Şimdi gelelim şaşkınlığıma...
Sevgili doktorumuz Doç. Dr. Metin Akıncı’yı biz çok yetenekli bir El Cerrahisi Uzmanı olarak biliyoruz. Hekim olarak harika, insan olarak harika... Biz bu değerimizi sadece bu yönüyle tanıyorduk. Ayrıca onun bir saniye bile boş durmadan çalışmasına da doğrusu üzülüyorduk. Sadece biz değil, tüm hasta yakınları bu çalışkan doktorumuzun aşırı yorgunluktan hastalanmasından korkuyordu. Nitekim geçen hafta torunumu kontrole götürünce, “Metin Bey, eve gidince dinlenmeyi ihmal etmeyin; ruhsal yapınızı koruyunuz” dememle beraber, verdiği yanıtla şaşkına döndüm. Şöyle dedi:“Kitap okuyor, Yoga yapıyor, Ney üflüyorum. Klasik gitar çalışıyorum. Ayrıca hastanemizin Türk Sanat Müziği Korosu’nda ve yine ODTÜ’de, Şefimiz Tahir Aydoğdu’nun korosundayım. Ama en büyük amacım çaldığım ‘Ağız Mızıkası’nı Türk Sanat müziğinde kullanarak bu müziği daha da canlandırmak!” (İliştiri: Ağız mızıkasını ülkemizde ilk kez Bal Arısı Ahmet kullanmıştı.)

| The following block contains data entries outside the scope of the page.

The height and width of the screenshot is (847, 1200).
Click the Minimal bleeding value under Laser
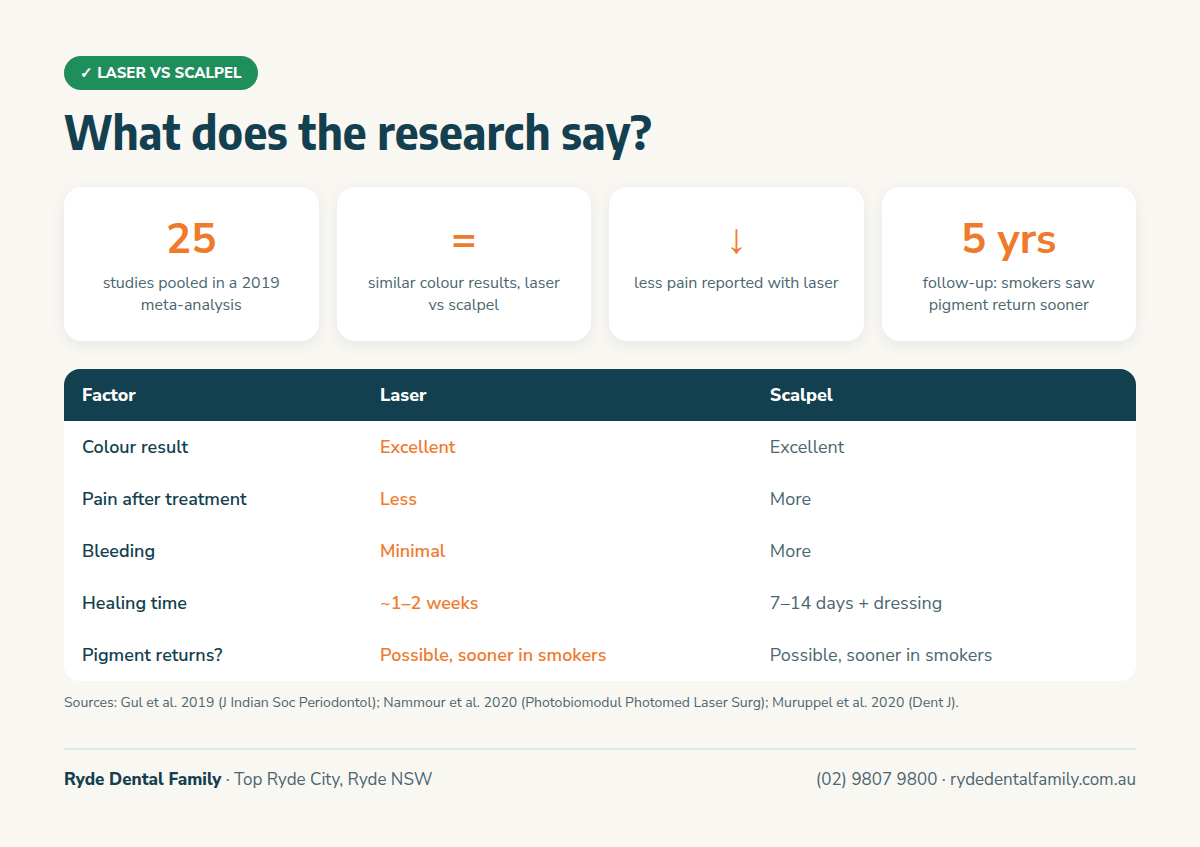412,551
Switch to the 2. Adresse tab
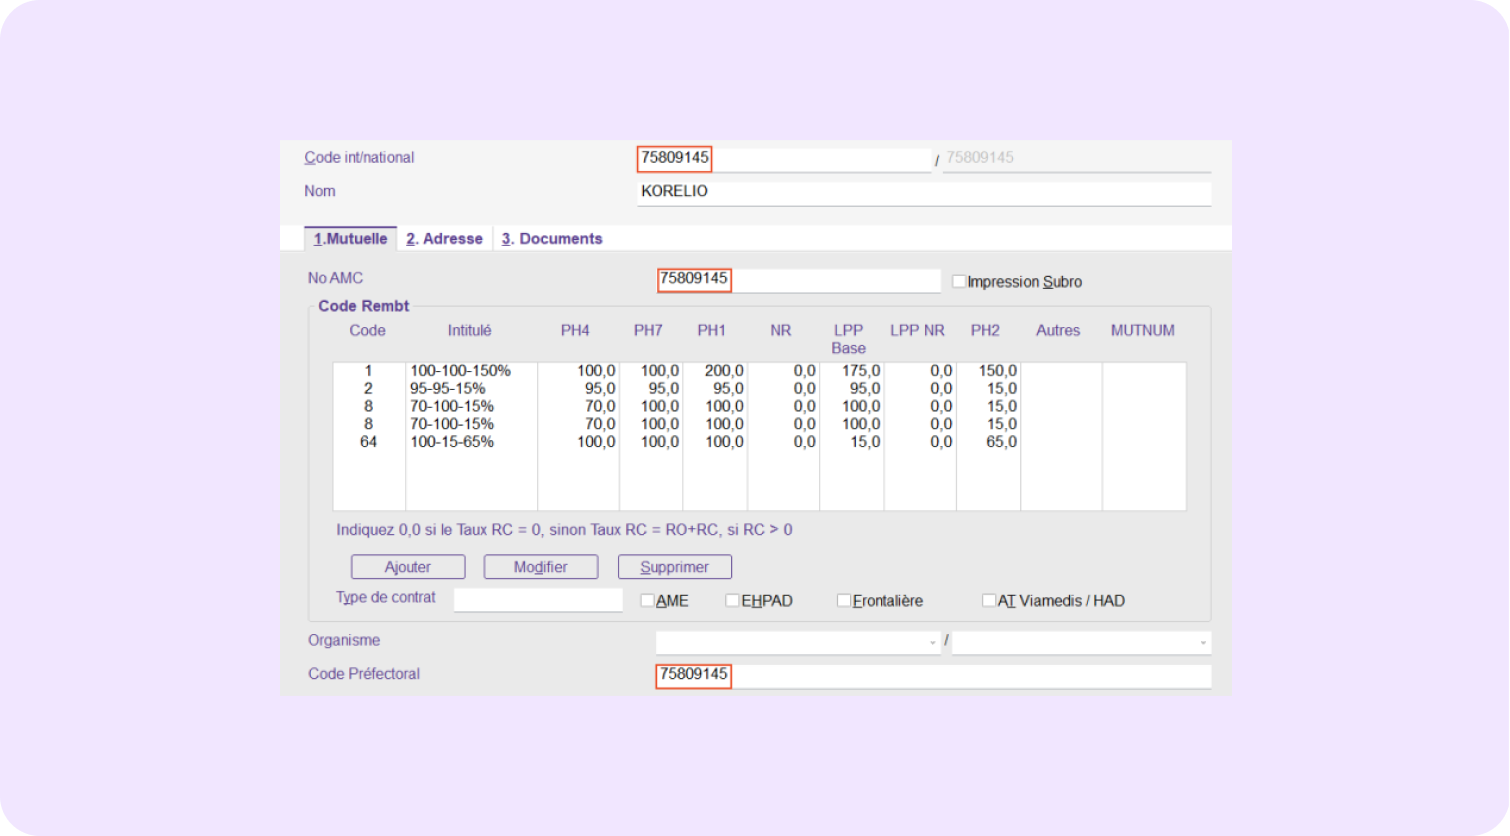The image size is (1510, 836). coord(444,239)
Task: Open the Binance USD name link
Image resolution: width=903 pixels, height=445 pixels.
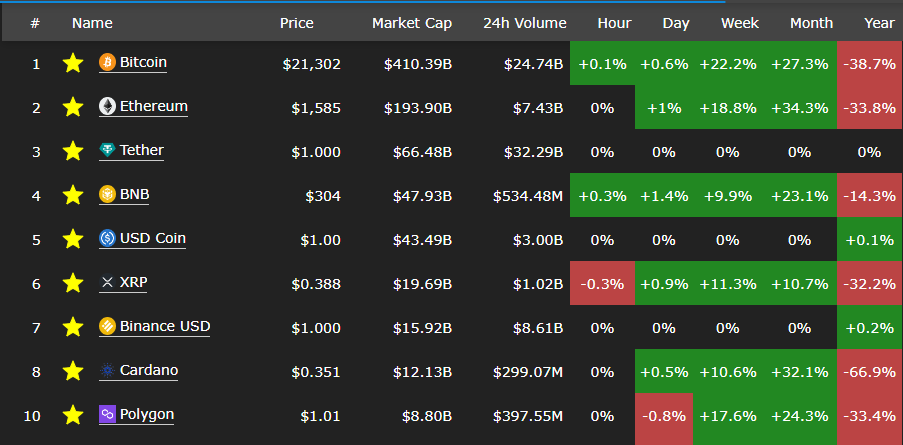Action: pos(165,327)
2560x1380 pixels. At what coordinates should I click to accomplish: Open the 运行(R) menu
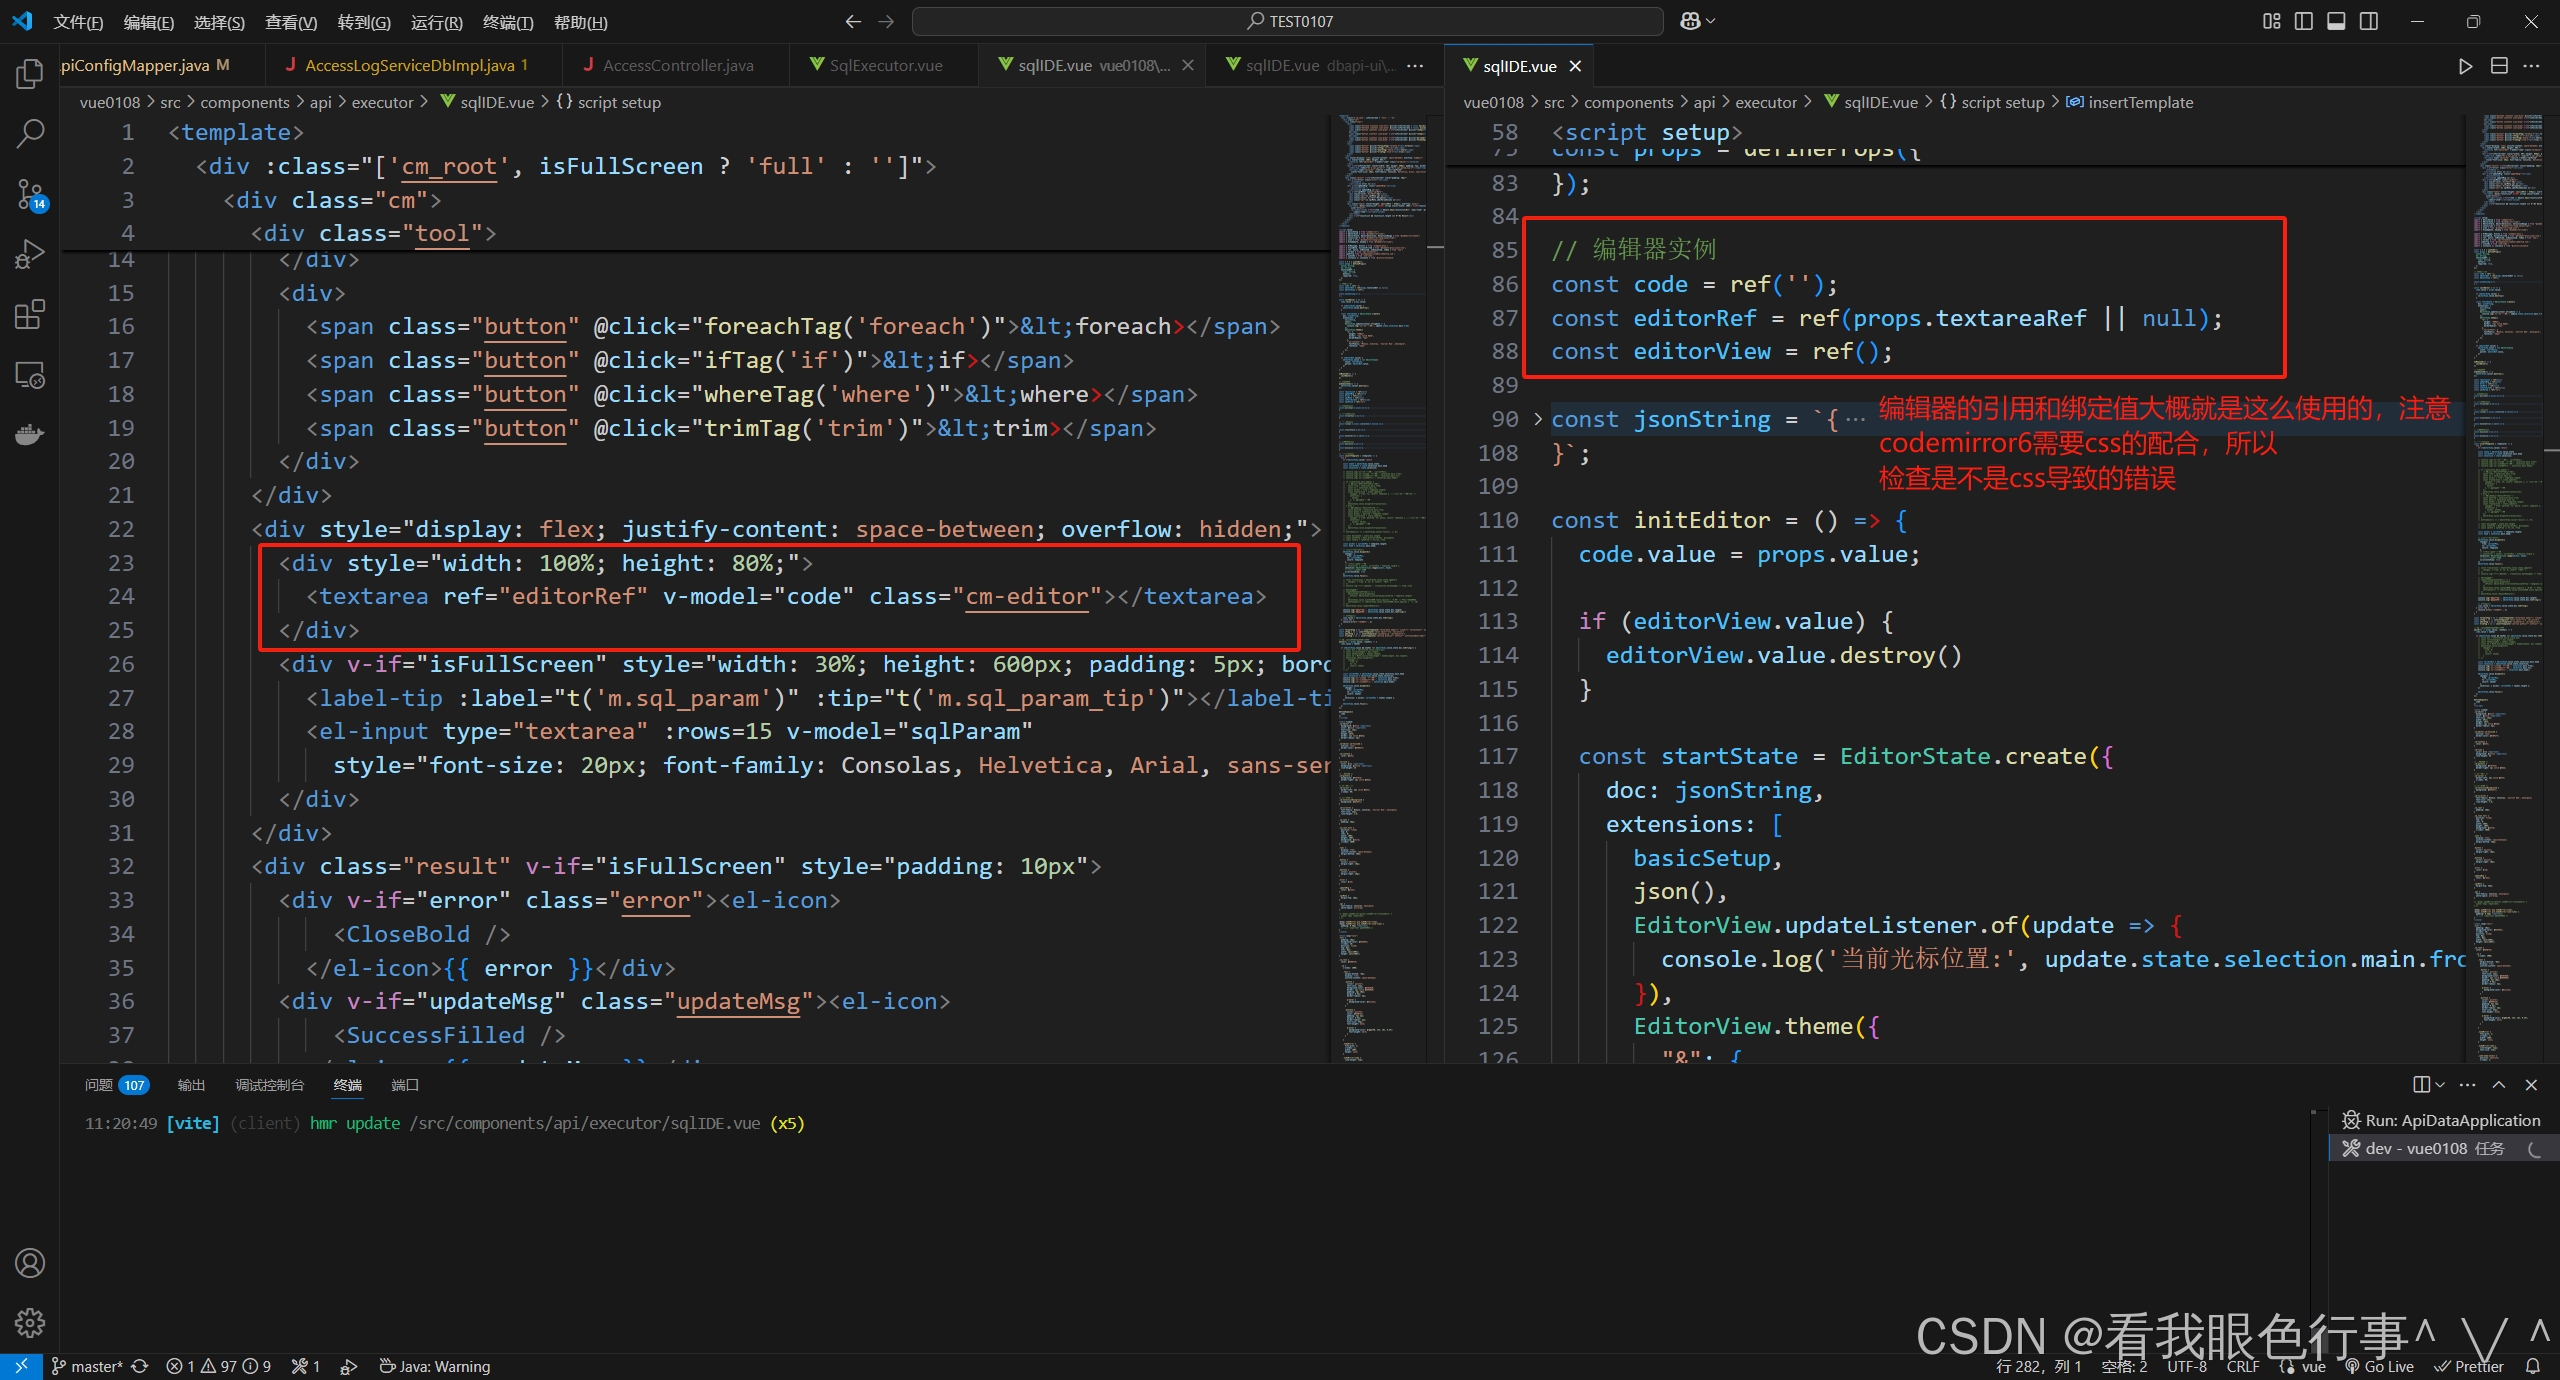coord(436,21)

Sevgili okurlarım ben bu sözleri duyunca bir an, kendimi hastanede değil de Müzik Konservatuarı’nda sandım. Doktorumuz sözlerini sürdürdü: “Ney ile Barok müzik çalmayı çok isterim. Mesela bir Bach veya Vivaldi niçin çalınmasın?”
Kendisini aşmış bir güzel insanla konuşma fırsatı bulmuşken şunu sordum: “Hastanelerdeki sağlık çalışanlarına yönelik şiddeti nasıl önleriz?” Verdiği yanıt şu oldu: “Hipokrat Yemini demiyorum; biz doktorlar, yöneticiler Hipokrat Kuralları’na tam uyarsak, sanırım o şiddet yok olur. Bu konuda bir kitap hazırlıyorum.”
Buyurun bakalım! Böyle bir aydına nasıl saygı duymazsınız?
Ne demiş atalar: Kepenek altında er yatar!